See United States v. Safeway Stores, Inc., 10 Cir., 140 F.2d 834, and cases there cited.
No decisions by the courts of Delaware, West Virginia, or New York are cited and our search has failed to reveal any which would definitely and completely answer this question. In United States v. Safeway Stores, Inc., 10 Cir., 140 F.2d 834, we held that a criminal prosecution brought against a dissolved Delaware corporation did not survive. This conclusion is supported by the Sixth Circuit in United States v. Line Material Company, 202 F.2d 929. However, in United States v. P.F. Collier Son Corporation, 208 F.2d 936, 40 A.L.R.2d 1389, the Seventh Circuit reached a contrary conclusion. In the light of these later decisions we are asked to re-examine the Safeway case and, in effect, are asked to overrule it. Assuming without deciding that members of this panel of the court are not in full sympathy with the law as declared in the Safeway case, for reasons presently stated we nonetheless adhere to the doctrine there announced. We feel that one panel of the court should not lightly overrule a decision by another panel. To do so puts the law into a state of flux, and no one can tell what the law will be until the composition of the court is determined. Since the Circuits are not in agreement as to the law of Delaware and until the Supreme Court has spoken, we adhere to the law as declared in the Safeway case, supra. Since we have reached this conclusion, nothing of value would be added if we analyzed the decisions of the three Circuits which have construed the Delaware law.
Appellee Electro Metallurgical Company was a West Virginia corporation. The law of West Virginia with respect to dissolved corporations provides with limitations that suits may be brought, conducted, prosecuted or defended, etc., after dissolution. No decisions have been found interpreting the West Virginia dissolution law. In many aspects it resembles the law of Delaware. We find nothing therein which would require a different conclusion from that with respect to the Delaware law.
§ 3095 (31-1-83), Code 1949 provides:
"Effect of Dissolution or Expiration.
"When a corporation shall expire or be dissolved as prescribed in this article, its property and assets shall be subject to the payment of the corporate obligations and the expenses of winding up its affairs, * * *. The board of directors and the executive officers in office at the date of such expiration or dissolution, * * * may cause suits to be brought, conducted, prosecuted or defended, the real and personal property of the corporation to be conveyed or transferred under the common seal or otherwise, further assurances of previous conveyances to be made, and all lawful acts to be done, in the corporate name, in like manner and with like effect as before such dissolution or expiration; but so far only as shall be necessary or proper to do and perform every act and thing which should have been or should be done and performed by the corporation, and for collecting the debts and claims due to the corporation, converting its property and assets into money, prosecuting, defending and protecting its rights, enforcing all claims in its favor, and paying over and distributing its property and assets, or the proceeds thereof, to those entitled thereto."
With respect to the New York subsidiary a somewhat different picture is presented. While no New York decisions are cited which have specifically passed upon the question, there are certain decisions which point the way.
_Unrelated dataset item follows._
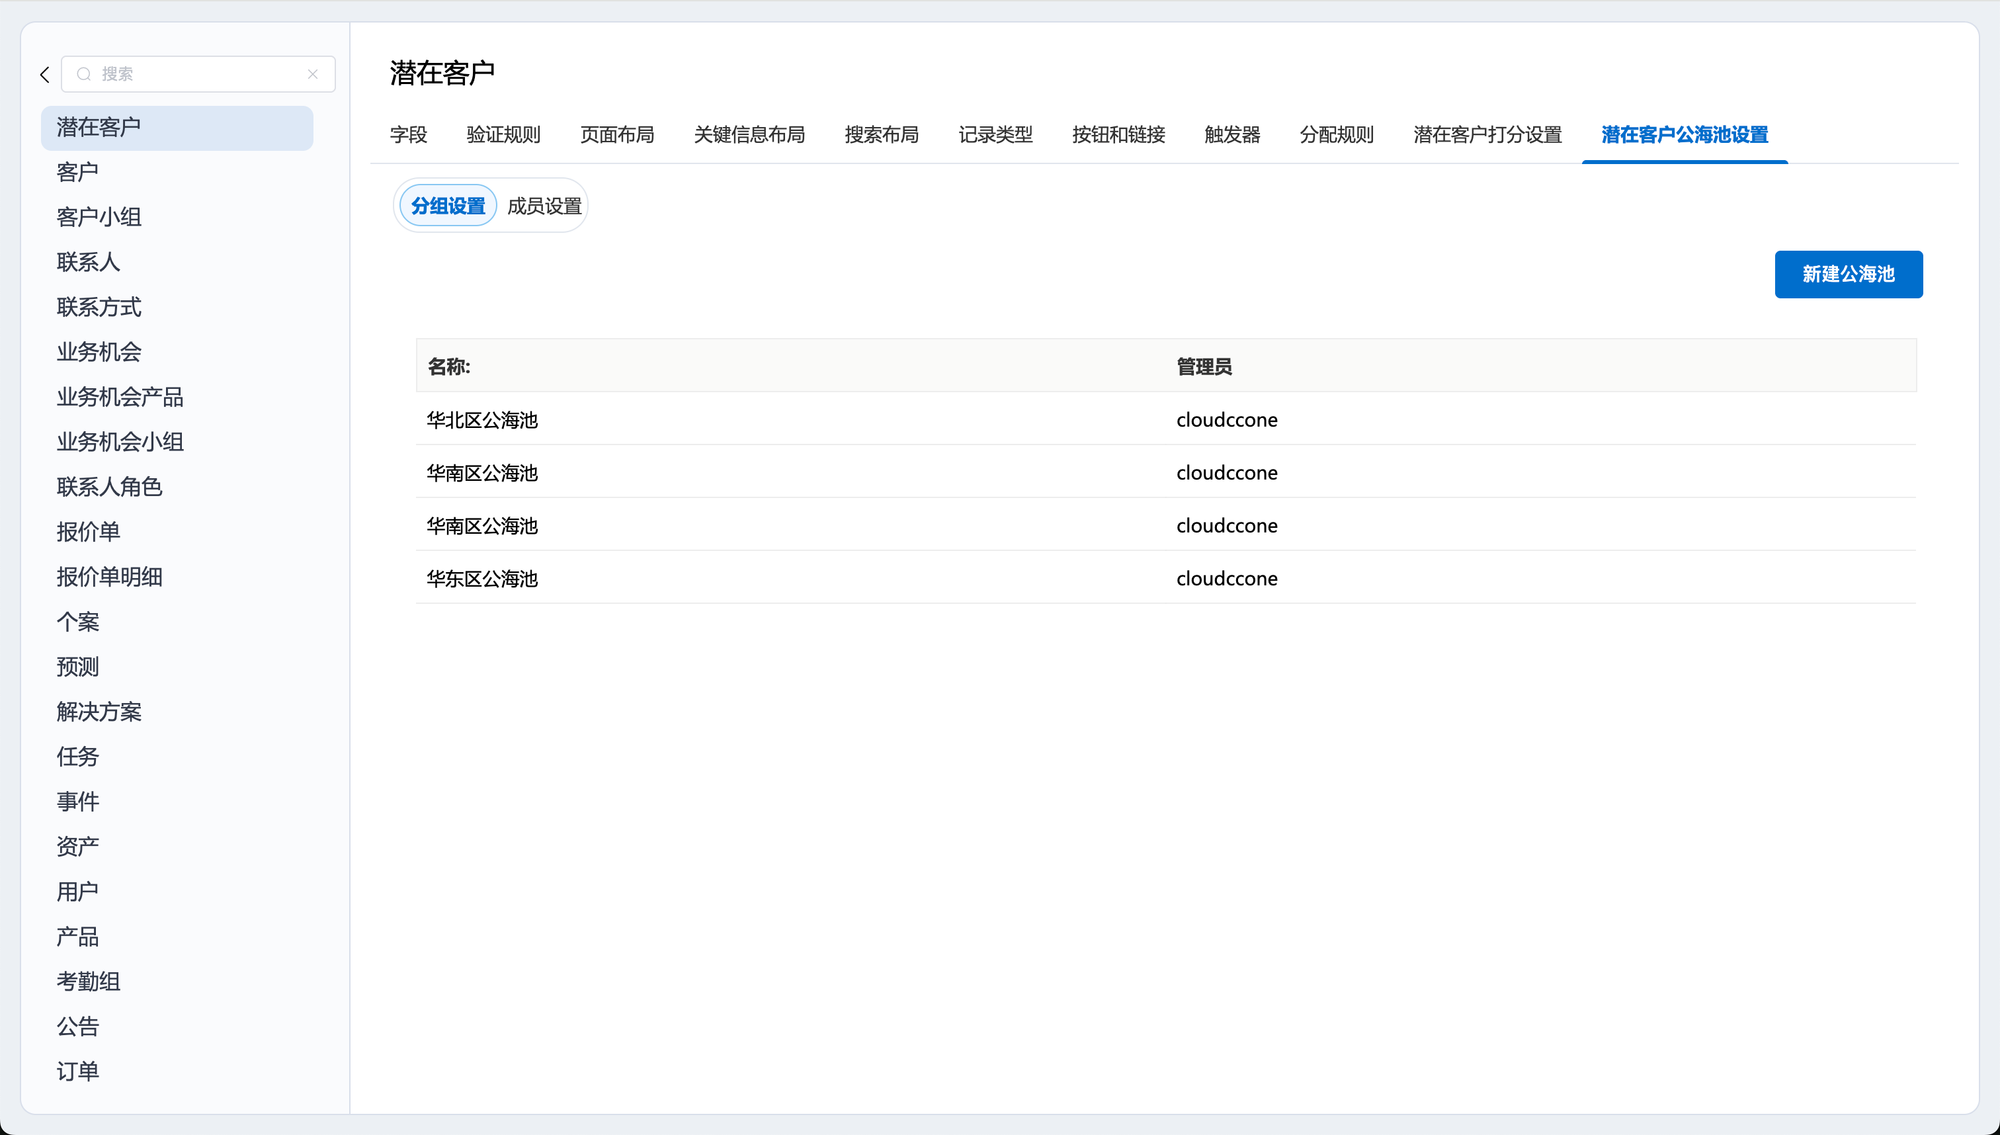Switch to 成员设置 segment
2000x1135 pixels.
pyautogui.click(x=544, y=206)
There was also filed with us at the time of oral argument a photostatic copy of an opinion by United States District Judge Weinfeld of the Southern District of New York, in which he held that under New York law a criminal action survived the dissolution of a corporation. In reaching this conclusion he relied upon Section 90 of the New York Stock Corporation Law, McK.Consol. Laws, c. 59, which provides, "The rights of creditors of any constituent corporation shall not in any manner be impaired, nor shall any liability or obligation due or to become due, or any claim or demand for any cause existing against any such corporation or against any stockholder thereof be released or impaired by any such consolidation; * * * and no action or proceeding then pending before any court or tribunal in which any constituent corporation is a party * * * shall abate or be discontinued by reason of such consolidation, but may be prosecuted to final judgment, as though no consolidation had been entered into; * * *." Attention was also called to Section 11-a of the New York General Construction Law, McK.Consol. Laws, e. 22, which provides that "`Action' when applied to judicial proceedings, signifies an ordinary prosecution in a court of justice, by a party against another party, for the enforcement or protection of a right, the redress or prevention of a wrong, or the punishment of a public offense. Actions are of two kinds: civil and criminal." From this Judge Weinfeld concluded that the word "action" in Section 90 embraced both civil and criminal proceedings. With this reasoning we agree.
See United States v. Cigarette Merchandisers Association, Inc., D.C., 136 F. Supp. 214.
But aside from statutory construction and consideration, Judge Weinfeld concluded that the clear public policy of New York with respect to dissolved or consolidated corporations included the "right of the community to vindicate any charge against the corporation for crimes it may have committed prior to dissolution." [ 136 F. Supp. 217.]
Appellees seek to distinguish the Cigarette Merchandisers case on the ground that it was decided under Section 90 dealing with consolidations, while these cases arose under Section 85 and Section 29 of the New York General Corporation Law, McK.Consol. Laws, c. 23, which deal with the merger of corporations. For the decision of the question before us, this in our view is a distinction without a difference. Neither Section 85 nor Section 29 deal with what pending causes of action survive the dissolution of a corporation. Section 29 merely provides that in the event of a dissolution of a corporation for any cause or in manner its corporate existence shall continue for the purpose of winding up its affairs, and Section 85 provides that when a certificate is filed all the property of the merged corporation vests and is held and enjoyed by the successor corporation subject to all liabilities and obligations of the merged corporation. Subsection 8 of Section 105 provides that such a corporation shall continue for the purpose of satisfying obligations and collecting assets, and that for such purposes it may sue and be sued.
The Cigarette Merchandisers case was not decided on the narrow ground that the law declared therein applied only in the case of consolidation and was not intended to cover mergers. In the statement of facts in that case it is stated that the stockholders of the "Rowe" Corporation "voted to merge and consolidate, and further on it is stated that under the New York law governing consolidation a merged corporation is continued for purposes of criminal prosecution.
Emphasis supplied.
There is, of course, a legal and technical distinction between merger and consolidation of two companies, which for some purposes may become important. However, for the purpose of answering the question presented to us, it is in our view immaterial whether there is a merger or consolidation. In the case of a merger the merged corporation is absorbed by the merging company and ceases to exist, while the merging company continues its existence. In the case of a consolidation of two companies, a new entity is created into which both of the consolidated companies are absorbed. In each instance the question is what becomes of criminal prosecutions pending against companies which now no longer exist, either as a result of a merger or of a consolidation.
We see nothing in Section 85 which leads us to conclude that with respect to liability under a pending criminal action the status of a non-existent corporation resulting from a merger is controlled by different principles of law than is the status of such a company when it becomes extinct by consolidation.
Since the decision in the Cigarette Merchandisers case is by a federal court, it is of course not binding upon us. We, however, feel that it is a well reasoned case and that it correctly analyzes the New York law. It is our conclusion that under New York law a criminal action pending against a corporation which is merged survives the same as in the case of its consolidation.
In United States v. Electro Metallurgical Company and in United States v. United States Vanadium Corporation the judgments are affirmed. In United States v. Electro Metallurgical Sales Corporation the judgment is reversed and the cause is remanded for proceedings in conformity with the views expressed herein.